§ **Your objective**: Rescale the items in the stretch from the line containing "Where should I click to: Click the SKILLS" through the line containing "click(62, 373)", both included: give every line again, requests as well, with each click coordinate in the answers multiplied by 0.95 and rounded to a whole number, halves rounding up. Return only those lines.

§ **Stored data**:
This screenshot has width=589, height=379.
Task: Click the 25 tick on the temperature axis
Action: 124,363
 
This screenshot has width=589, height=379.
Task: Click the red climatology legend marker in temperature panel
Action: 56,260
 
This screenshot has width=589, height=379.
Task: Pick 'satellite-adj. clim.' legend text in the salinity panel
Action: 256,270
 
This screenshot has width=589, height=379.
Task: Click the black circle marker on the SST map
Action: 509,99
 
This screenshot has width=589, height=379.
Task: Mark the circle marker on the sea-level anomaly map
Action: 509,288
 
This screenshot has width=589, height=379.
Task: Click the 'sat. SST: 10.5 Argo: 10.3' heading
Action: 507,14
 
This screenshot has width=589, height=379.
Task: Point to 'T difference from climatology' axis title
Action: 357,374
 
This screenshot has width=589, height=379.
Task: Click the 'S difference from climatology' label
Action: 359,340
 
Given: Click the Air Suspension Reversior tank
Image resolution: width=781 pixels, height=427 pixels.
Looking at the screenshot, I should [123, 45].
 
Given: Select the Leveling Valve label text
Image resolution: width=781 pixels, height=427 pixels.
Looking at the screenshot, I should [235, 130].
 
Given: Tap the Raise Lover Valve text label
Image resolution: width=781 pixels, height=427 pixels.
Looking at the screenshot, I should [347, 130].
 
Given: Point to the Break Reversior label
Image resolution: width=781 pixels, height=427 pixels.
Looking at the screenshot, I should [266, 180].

* * *

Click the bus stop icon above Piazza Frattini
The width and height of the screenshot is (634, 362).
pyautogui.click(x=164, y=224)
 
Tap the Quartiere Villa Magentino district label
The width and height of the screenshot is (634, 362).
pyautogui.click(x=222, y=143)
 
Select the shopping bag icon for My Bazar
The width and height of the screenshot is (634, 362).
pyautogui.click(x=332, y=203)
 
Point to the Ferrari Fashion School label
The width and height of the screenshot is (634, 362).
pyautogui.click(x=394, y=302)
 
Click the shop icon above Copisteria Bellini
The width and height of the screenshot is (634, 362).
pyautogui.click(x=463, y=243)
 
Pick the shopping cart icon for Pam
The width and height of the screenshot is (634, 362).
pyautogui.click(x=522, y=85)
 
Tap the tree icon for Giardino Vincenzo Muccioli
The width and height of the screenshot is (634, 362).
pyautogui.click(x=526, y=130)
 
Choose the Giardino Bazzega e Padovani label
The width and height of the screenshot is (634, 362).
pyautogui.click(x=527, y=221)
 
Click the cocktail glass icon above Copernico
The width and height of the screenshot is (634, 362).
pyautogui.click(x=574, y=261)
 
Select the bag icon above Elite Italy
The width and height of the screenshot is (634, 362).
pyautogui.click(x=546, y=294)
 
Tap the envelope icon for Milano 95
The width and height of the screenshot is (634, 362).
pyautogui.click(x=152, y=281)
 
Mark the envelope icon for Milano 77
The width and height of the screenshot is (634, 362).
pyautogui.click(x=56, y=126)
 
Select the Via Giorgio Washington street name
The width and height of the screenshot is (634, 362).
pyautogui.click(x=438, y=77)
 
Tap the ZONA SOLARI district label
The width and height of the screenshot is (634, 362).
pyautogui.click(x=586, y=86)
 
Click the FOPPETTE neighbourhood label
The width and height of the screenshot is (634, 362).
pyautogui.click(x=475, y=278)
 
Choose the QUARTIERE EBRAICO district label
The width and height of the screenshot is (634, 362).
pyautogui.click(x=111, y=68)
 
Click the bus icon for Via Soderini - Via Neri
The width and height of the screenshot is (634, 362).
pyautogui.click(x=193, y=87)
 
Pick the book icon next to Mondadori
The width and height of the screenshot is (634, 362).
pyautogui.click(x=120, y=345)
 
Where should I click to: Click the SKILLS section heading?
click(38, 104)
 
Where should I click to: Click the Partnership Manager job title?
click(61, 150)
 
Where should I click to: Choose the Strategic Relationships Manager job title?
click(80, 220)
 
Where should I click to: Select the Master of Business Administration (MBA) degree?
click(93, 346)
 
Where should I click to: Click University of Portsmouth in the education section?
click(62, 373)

* * *

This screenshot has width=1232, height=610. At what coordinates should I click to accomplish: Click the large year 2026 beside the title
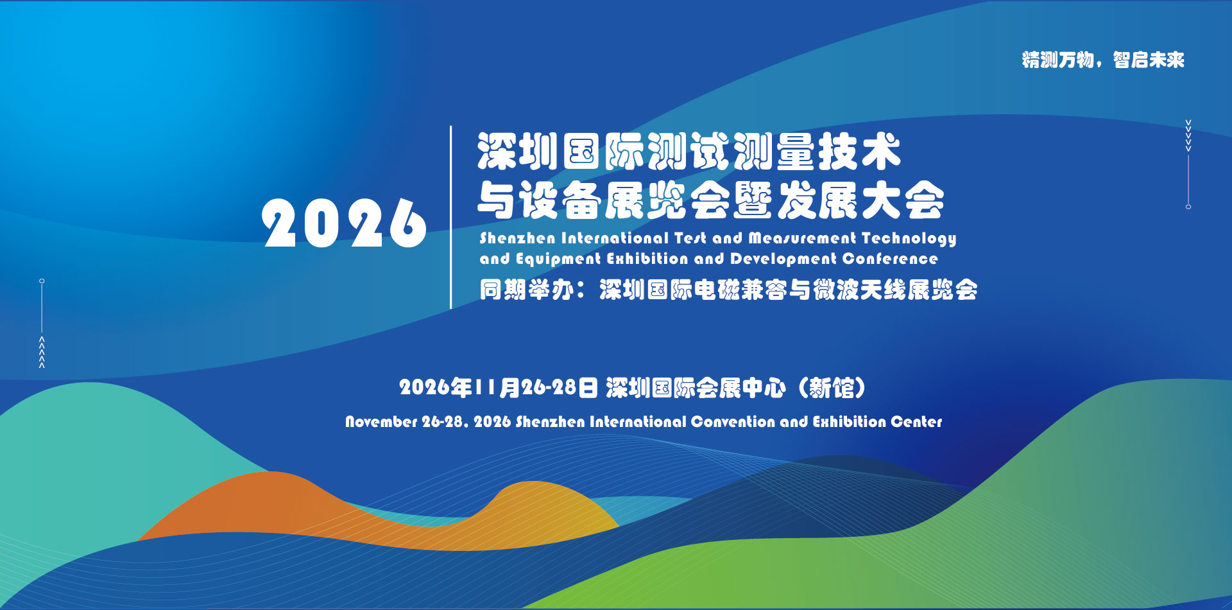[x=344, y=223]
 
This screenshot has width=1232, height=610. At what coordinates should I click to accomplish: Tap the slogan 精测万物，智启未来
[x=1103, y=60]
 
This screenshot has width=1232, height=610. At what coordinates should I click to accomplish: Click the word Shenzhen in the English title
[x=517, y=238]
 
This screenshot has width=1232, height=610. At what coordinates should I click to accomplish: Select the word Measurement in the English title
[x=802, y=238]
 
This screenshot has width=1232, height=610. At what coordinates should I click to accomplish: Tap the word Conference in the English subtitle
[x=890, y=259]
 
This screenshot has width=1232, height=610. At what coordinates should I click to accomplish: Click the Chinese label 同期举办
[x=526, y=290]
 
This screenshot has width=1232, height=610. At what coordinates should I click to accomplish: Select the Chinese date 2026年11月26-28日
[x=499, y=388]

§ **Response to this exercise**:
Where should I click to: Click the SKILLS section heading?
click(36, 99)
 
Where should I click to: Click the Partnership Manager job title?
click(58, 143)
 
Where should I click to: Choose the Strategic Relationships Manager job title?
click(76, 209)
 
Where should I click to: Select the Master of Business Administration (MBA) degree?
click(88, 329)
 
Where should I click to: Click University of Portsmouth in the education section?
click(59, 354)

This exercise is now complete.